From a business standpoint social media is a helpful tool. Arguably, though, none of it is a real relationship. You don’t sit down for coffee and share intimate details about your life or your business or whatever.

This kind of thing has a lot of soul-mucking power for me, so much so I deleted all social media for a year or more. When I went back to school, one of the requirements was to have a Facebook. Then, I decided to be a writer — forget building a platform without social media. But I remained very disconnected, hardly ever logging on or reading anything. Mostly I just posted. I didn’t want to feel small again.

However, if you’ve tried building a platform, you have to play the game. You have to like stuff and comment on stuff and follow people. So, I played the game, but only a little. Even then, the game is sneaky and mean. You try to minimize your concern over the response garnered by a post, and then BAM. It has the power to bum you out.

Social media seems to have so much muscle… but it’s not anything at all. There’s nothing eternal about it. Because of what I’ve chosen to do professionally, I can’t give in and I can’t shut it out. There has to be a way to engage without coming away being irritated at people for caring more about ice cream than something realWhen it’s abused, Facebook is for relationship what copious amounts of ice cream are for the body: not a lot of damn good. Relationships need space and the freedom to challenge self-made confines. Social media is always a one-way conversation. A transaction.

I don’t know how to have it affect me less. The only thing I know involves clinging to the origin of my true worth.
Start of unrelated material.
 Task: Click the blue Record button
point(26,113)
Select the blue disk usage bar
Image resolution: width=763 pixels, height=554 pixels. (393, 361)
Unfortunately, it is easier to get a quick validation fix using some other means, but it doesn’t last. In a society dominated by false, disconnected relationship we constantly try to fill our sense of validation with things that aren’t able to fill anything except time.

Real, authentic human relationship will validate you, and is driven by a force grater than self. False relationship gives momentary buoyancy followed by a steep drop into a very lonely place. And, with certainty, every relationship will fail you at some point, in some way. Our relationship with Christ is the only Relationship with the ability to infallibly sustain feelings of worth, of purpose and create functional, healthy human relationship. Everything else is brief buoyancy and a sudden drop.

6 responses to “I Didn’t Want to Tell You This…But…

  1. I think Facebook is good if you are trying to build a platform. Needed and valuable. I think there’s definately something to be said for the communication it provides if you need to get the word out about something. I think it’s great that we have the technology to see what ever happened to someone you knew years ago. I think it’s a good mental distraction, but no, it doesn’t provide real friendship. Beyond that, it’s show and tell for adults.